本文抜粋 |

# # #

真面目におもしろいことをしよう!企業のビジネスが輝くような“世界観(ストーリー)”を世に展開し、顧客とのコミュニケーションを力強く後押しする
「1番で勝つ」
「人の期待に応え続ける」
成果にこだわり続ける
「競争プログラム」によって
自律した社員を育成
株式会社ディプレ
代表取締役
中西 誠/Makoto Nakanishi
近年、多くの企業の経営者や人事担当者を悩ませている問題がある。それは「ゆとり教育による弊害」だ。昨今の新入社員は、優劣や順位をつけない教育方針のもとで育ってきたことから、「競争」に慣れていない。しかし、社会に出れば、競争にさらされ、優劣をつけられることは避けられない。
これまで「競争」というものを体験してこなかった新入社員は初めての競争に戸惑う。そして、そういった新人を教育する立場にある先輩・上司もまた、自分たちの感覚とはまったく違う後輩や部下に対してどう指導すればわからない。どちらもが壁にぶつかり、頭を悩ませているのだ。
そんな悩みを解決するために、新入社員に「競争の体験」をさせる社員教育を提供しているのが、株式会社ディプレだ。
同社が開催する「チームビルディングアカデミー」では、「チームビルディング合宿」「幹部社員研修~教えるチカラ」「マネジメントゲーム」「ビジネスマナー研修」など100を超えるプログラムを提供。リピート率が高く、参加者の9割以上が良い効果を実感しているという。
特に強みとするのが、新入社員と中堅社員向けにそれぞれ開発された「チームビルディング合宿研修」。このプログラムでは、異なる会社から集まった社員がチームを組み、他のチームと対戦する。内容は、パズルを組み立てるなど数十秒で終わるゲームから9時間以上かかるウォークラリーまでさまざま。体力的・精神的にプレッシャーがかかる内容だ。そんな体験型研修の特徴を、代表取締役社長・中西はこう語る。
「私たちの研修では、必ず順位をつけるようにしています。それまで競争をしてこなかった人に対しては、まず自分の成果が数値化され、結果と向き合う状況を作り出すことが大切なんです。競争は社会の擬似体験です。競争をしないと、誰が強くて弱いかもわかりません。そんな中途半端な状態だと、本当の意味での助け合いやチームワームは生まれませんし、知識や技術をいくら教えたところで身に付かないでしょう。まずは、研修を通して競争にさらされ、勝って本気でうれしい、負けて本気で悔しいという『体験』をする。それを通じて、仕事に対する基本的な考え方や価値観を学び、『仕事ってこういうものだったんだ』『可能性はまだまだ無限にある』ということを実感してほしいですね」
ディプレの研修は「一番で勝つ」を目標に掲げ、「人の期待に応え続ける」「周囲と関わり合い、互いを高め合う」「何事にも本気で一生懸命取り組む」という理念のもとで運営されている。この体験により、参加者の「行動変容」を促す。

# # #

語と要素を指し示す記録
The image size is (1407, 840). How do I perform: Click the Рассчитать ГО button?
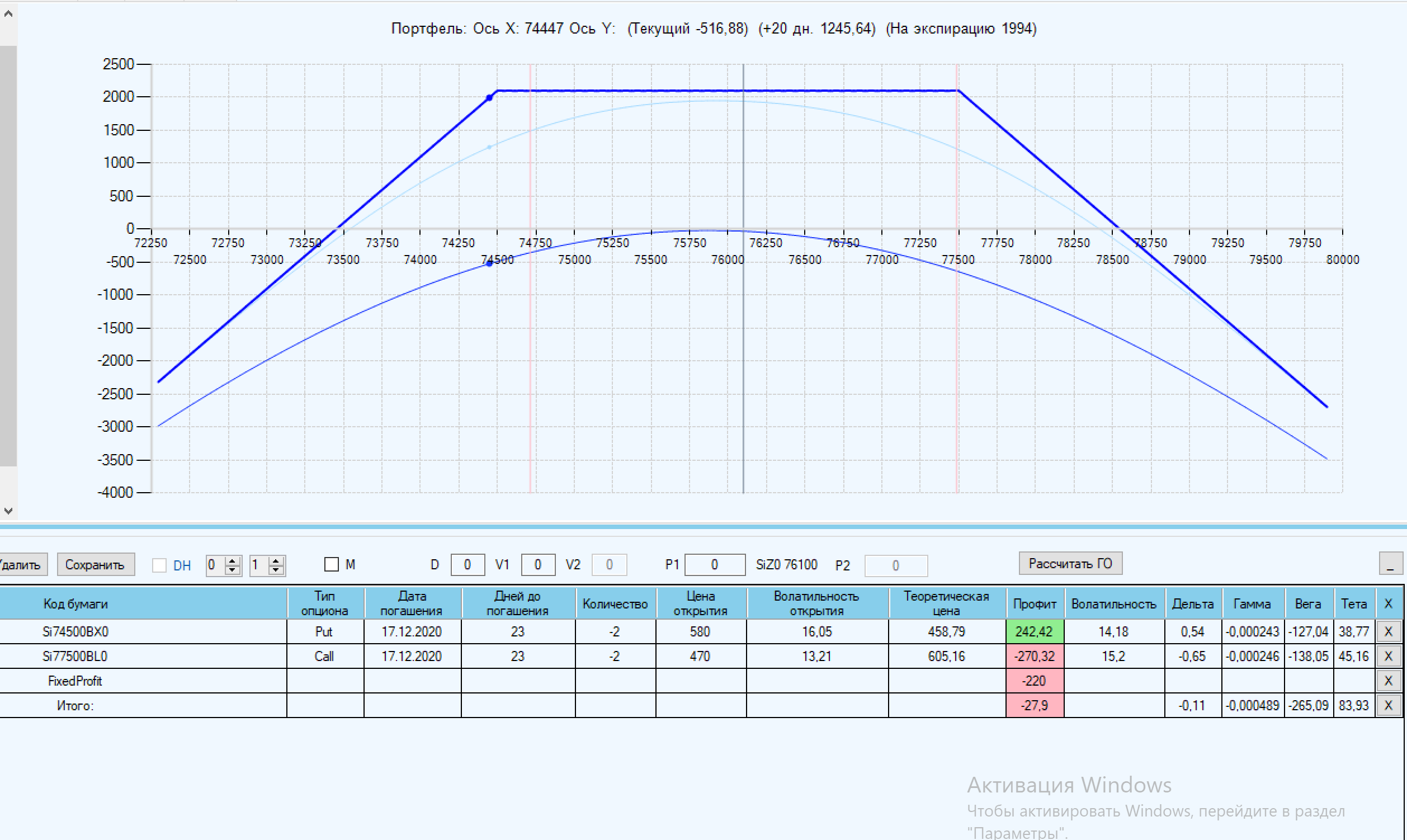(x=1070, y=564)
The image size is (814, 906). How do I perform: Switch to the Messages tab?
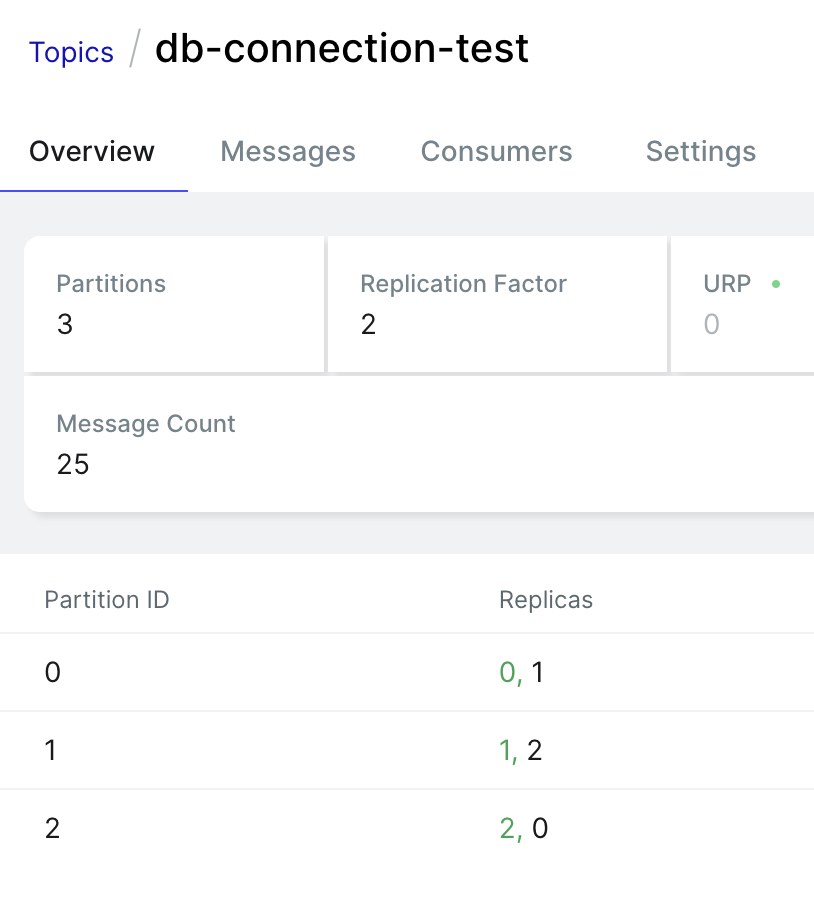coord(288,151)
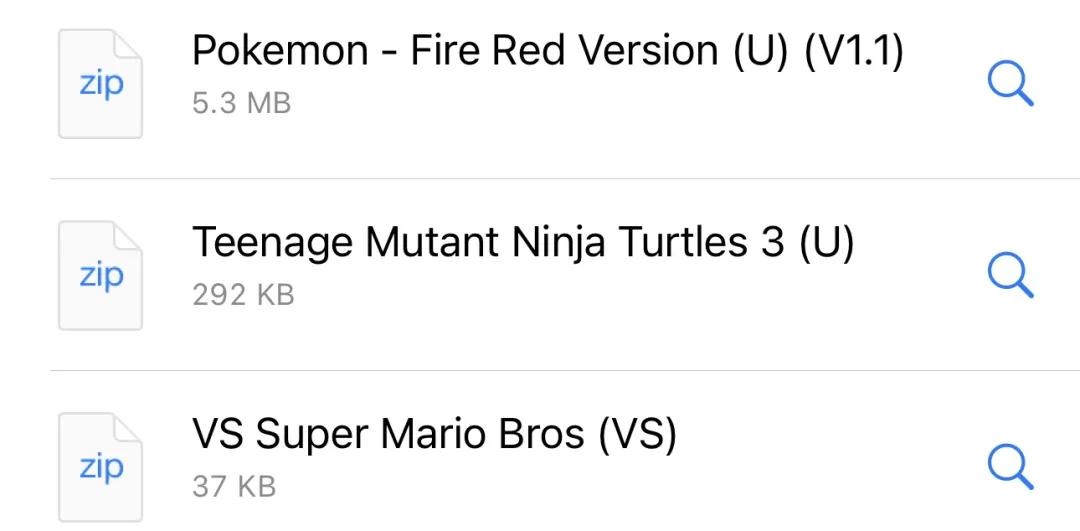Image resolution: width=1080 pixels, height=531 pixels.
Task: Inspect VS Super Mario Bros via magnifier icon
Action: 1010,466
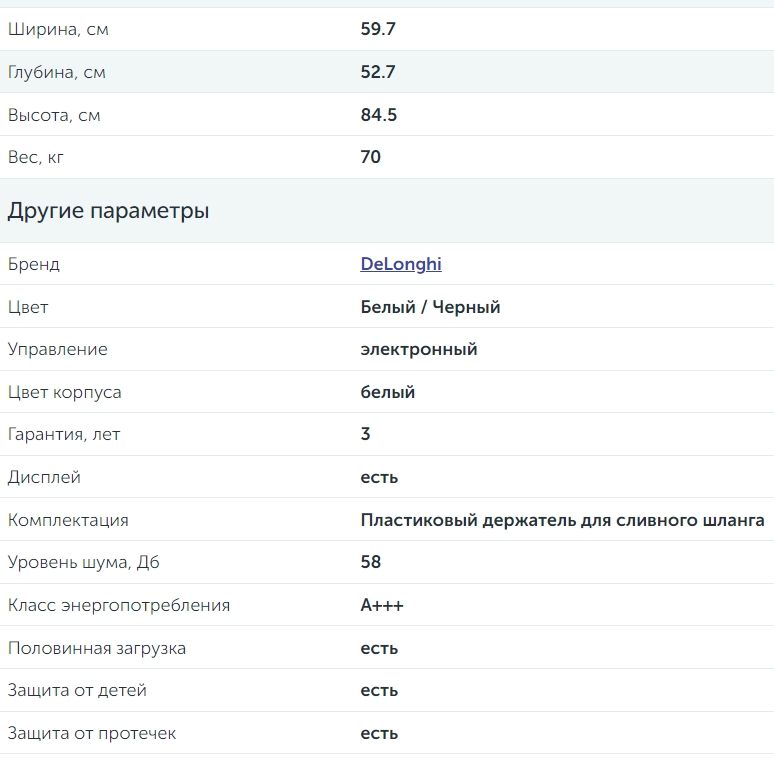This screenshot has height=770, width=774.
Task: Click the 'Глубина, см' row label
Action: (57, 73)
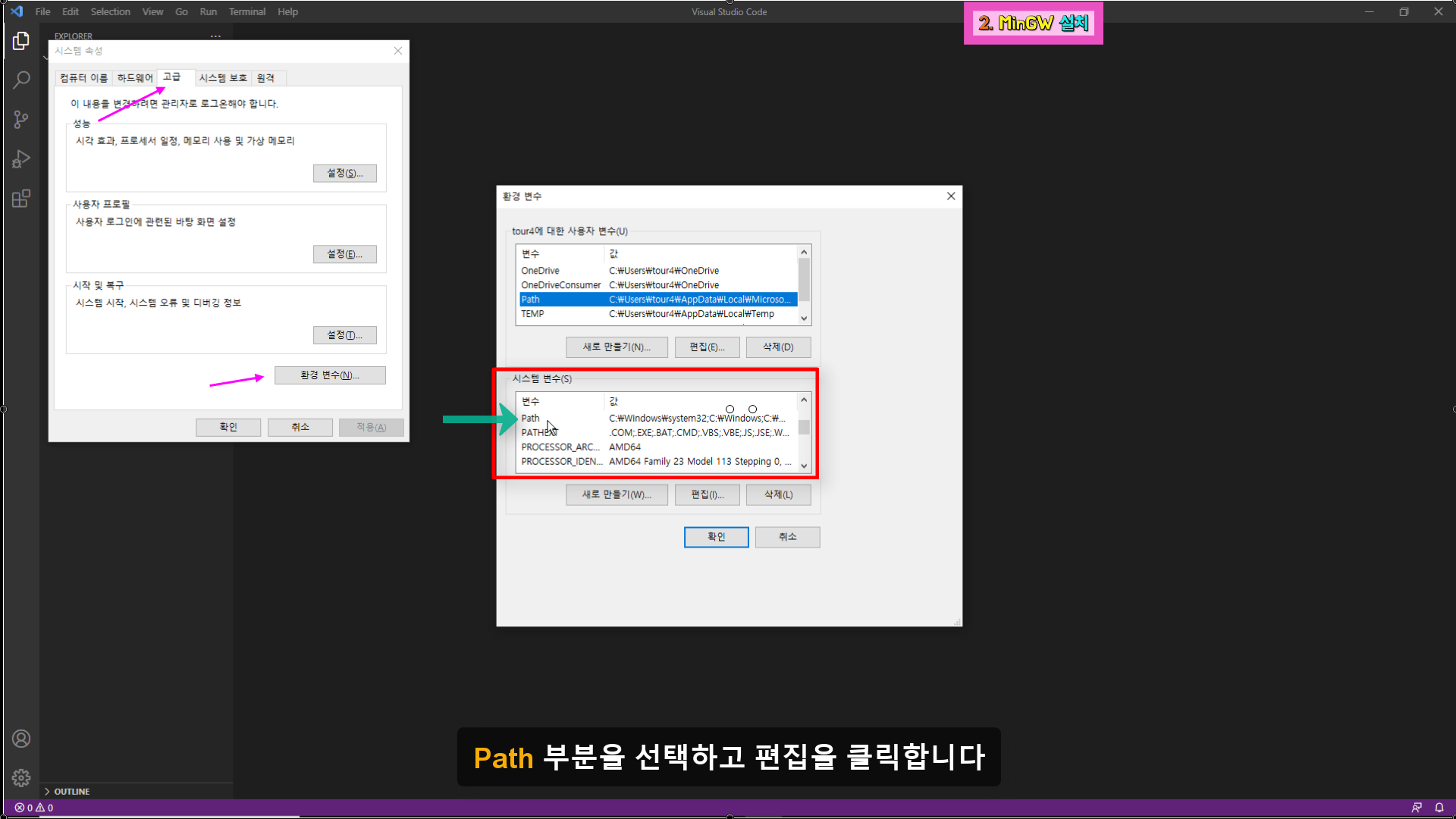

# # #

取り組む課題 |
A. ディプレの研修に関する本文から、「同社が開催する「チームビルデ」から「取締役社長・中西はこう語る。」までをそのまま書き写してください。
B. ディプレの研修に関する本文をもとに、次の問いに答えてください。
(i) 「チームビルディングアカデミー」で提供されているプログラムの数はいくつを超えていますか。
(ii) 良い効果を実感している参加者の割合はどれくらいとされていますか。
(iii) 「チームビルディング合宿研修」の中で、9時間以上かかる内容は何ですか。

課題ごとの解答 |
A.
同社が開催する「チームビルディングアカデミー」では、「チームビルディング合宿」「幹部社員研修~教えるチカラ」「マネジメントゲーム」「ビジネスマナー研修」など100を超えるプログラムを提供。リピート率が高く、参加者の9割以上が良い効果を実感しているという。
特に強みとするのが、新入社員と中堅社員向けにそれぞれ開発された「チームビルディング合宿研修」。このプログラムでは、異なる会社から集まった社員がチームを組み、他のチームと対戦する。内容は、パズルを組み立てるなど数十秒で終わるゲームから9時間以上かかるウォークラリーまでさまざま。体力的・精神的にプレッシャーがかかる内容だ。そんな体験型研修の特徴を、代表取締役社長・中西はこう語る。

B.
(i) 100を超えています。
(ii) 9割以上です。
(iii) ウォークラリーです。